EXTRACTED TEXT ▸
---
The Redemption · Exodus 12:13

The Passover Lamb

Blood on the Doorposts

"The blood shall be a sign for you, on the houses where you are. And when I see the blood, I will pass over you, and no plague will befall you to destroy you."
Exodus 12:13

The Structure of Substitution

Israel is enslaved in Egypt. God announces the final plague — the death of every firstborn. The only protection: the blood of a spotless lamb applied to the doorposts and lintel of the house. When the destroyer comes, he will see the blood and pass over that home. Death will strike — but it will strike the substitute, not the inhabitant.

The lamb had to be without defect(Exodus 12:5). It had to be examined for four days before slaughter. Its bones could not be broken. The blood had to be applied — it was not enough to simply kill the lamb. The blood had to be placed on the door. Passive possession of a dead lamb offered no protection. Applied blood is what saves.

The Annual Remembrance

God commanded Israel to commemorate the Passover every year — not as a historical curiosity but as a living proclamation. Every Passover for fifteen centuries was a declaration that substitutionary atonement is the mechanism of salvation: an innocent life given so that guilty lives may be spared.

By the time Jesus arrives in Jerusalem for the last time, millions of lambs have been slaughtered at Passover. The thread has been drawn tight. The ultimate Passover Lamb is about to be examined by his enemies for the final time, condemned, and slaughtered — and his blood will be the last Passover that matters.

Old Testament

The Sign · Joshua 2:18

Rahab's Scarlet Cord

A Harlot, a Cord, and a Covenant

"Behold, when we come into the land, you shall tie this scarlet thread in the window through which you let us down, and you shall gather into your house your father and mother, your brothers, and all your father's household."
Joshua 2:18

The Woman in the Wall

Jericho is about to fall. Joshua sends two spies, and the only person in the city who shelters them is a prostitute named Rahab — an outsider, a Canaanite, a woman with no standing in Israel's covenant community. She hides the spies, confesses her faith in the God of Israel (Joshua 2:11), and negotiates salvation for her household.
---
GIVEN INFORMATION ▸
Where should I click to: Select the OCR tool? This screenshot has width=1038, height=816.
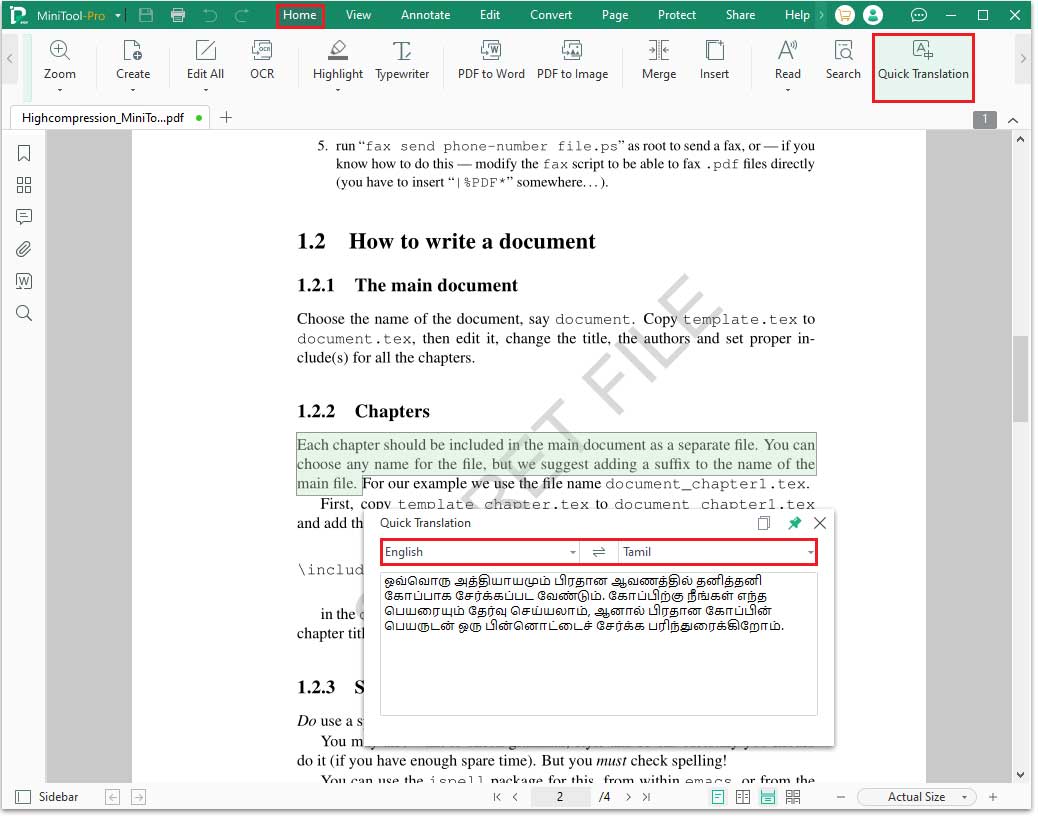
---
PROBLEMS TO SOLVE ▸
1. Summarize the passage on the Passover lamb and Rahab's scarlet cord in two sentences.
2. Write what comes next in the passage on the Passover lamb and Rahab's scarlet cord, picking up after its final sentence.

ANSWERS IN ORDER ▸
1. The passage presents the Passover of Exodus 12 as a structure of substitution: the blood of a spotless lamb, applied to the doorposts, spared each household from the final plague, and its yearly commemoration proclaimed that an innocent life is given so guilty lives may be spared, a thread that ends with Jesus as the ultimate Passover Lamb. It then turns to Joshua 2, where Rahab, a Canaanite prostitute in Jericho, shelters Joshua's two spies, confesses her faith in the God of Israel, and is told to tie a scarlet thread in her window and gather her family into her house.

2.
The sign given to her is a scarlet cord — tikvat chut hashani in Hebrew — hung from her window. When Israel marches and the walls fall, every house will be destroyed except the one marked by the scarlet thread. The entire city is consumed in judgment. One house, marked by the color of blood, stands.

Why This Moment Matters

Rahab is not a peripheral character. She is included in the genealogy of Jesus Christ (Matthew 1:5). The prostitute of Jericho who hung a scarlet cord from her window is the great-great-grandmother of King David — and a direct ancestor of the Messiah. The scarlet thread that saved her household ran, through her bloodline, to the cross.

The early church fathers, including Origen and Clement of Rome, read the scarlet cord explicitly as a type of the blood of Christ: "By the blood of the Lord there shall be redemption for all who believe and hope in God." This is not allegory imposed from outside — it is the internal logic of Scripture completing itself.

tikvat chut hashani

Hebrew: "cord of scarlet thread." The same word tikvah (cord/hope) is used in the Old Testament for hope and expectation. Rahab's scarlet cord was literally her hope — and the double meaning is deliberate. The scarlet thread is always a sign of hope purchased by blood.

Old Testament

The Type · Numbers 21:8–9

The Bronze Serpent

The Curse Lifted Up

"And the Lord said to Moses, 'Make a fiery serpent and set it on a pole, and everyone who is bitten, when he sees it, shall live.'"
Numbers 21:8

The Backwards Logic of Substitution

Israel rebels in the wilderness and is attacked by venomous snakes. People are dying. They cry out to Moses, who prays, and God gives a strange command: make a bronze serpent — the very form of the thing killing them — and lift it up on a pole. Anyone who looks at it will live.

The logic seems backwards. The serpent caused the problem — why would looking at a serpent solve it? But this is precisely the structure of substitutionary atonement: the curse takes form, is lifted up, and becomes the means of healing. The thing that represents death becomes the instrument of life.

Jesus Interprets This Himself

Paul picks up this logic in 2 Corinthians 5:21: "For our sake he made him to be sin who knew no sin, so that in him we might become the righteousness of God." Jesus didn't merely die for sinners — he was made sin on the cross. He took the form of the curse so that looking to him would bring life.

The bronze serpent was later destroyed by Hezekiah (2 Kings 18:4) because Israel began worshiping it. The object was never meant to be the point. It was always pointing to someone beyond itself.

New Testament

The Fulfillment · John 3:14–15

Lifted Up on the Cross

Jesus Interprets the Bronze Serpent

"As Moses lifted up the serpent in the wilderness, so must the Son of Man be lifted up, that whoever believes in him may have eternal life."
John 3:14–15

Jesus Draws the Line Himself

This is one of the few moments in the Gospels where Jesus explicitly interprets an Old Testament event as a type of himself — and he does it in one of the most famous conversations in Scripture, the dialogue with Nicodemus that leads directly into John 3:16.

Jesus draws the parallel precisely: lifted up in the wilderness equals lifted up on the cross. Look and live equals believe and have eternal life. The mechanism is identical; the scale is infinite.

The Cross as Exaltation

John's Gospel uses the phrase "lifted up" ( hypsōthē ) three times — John 3:14, 8:28, and 12:32–33 — and the third occurrence includes the narrator's clarification: "He said this to show by what kind of death he was going to die." Being lifted up means crucifixion.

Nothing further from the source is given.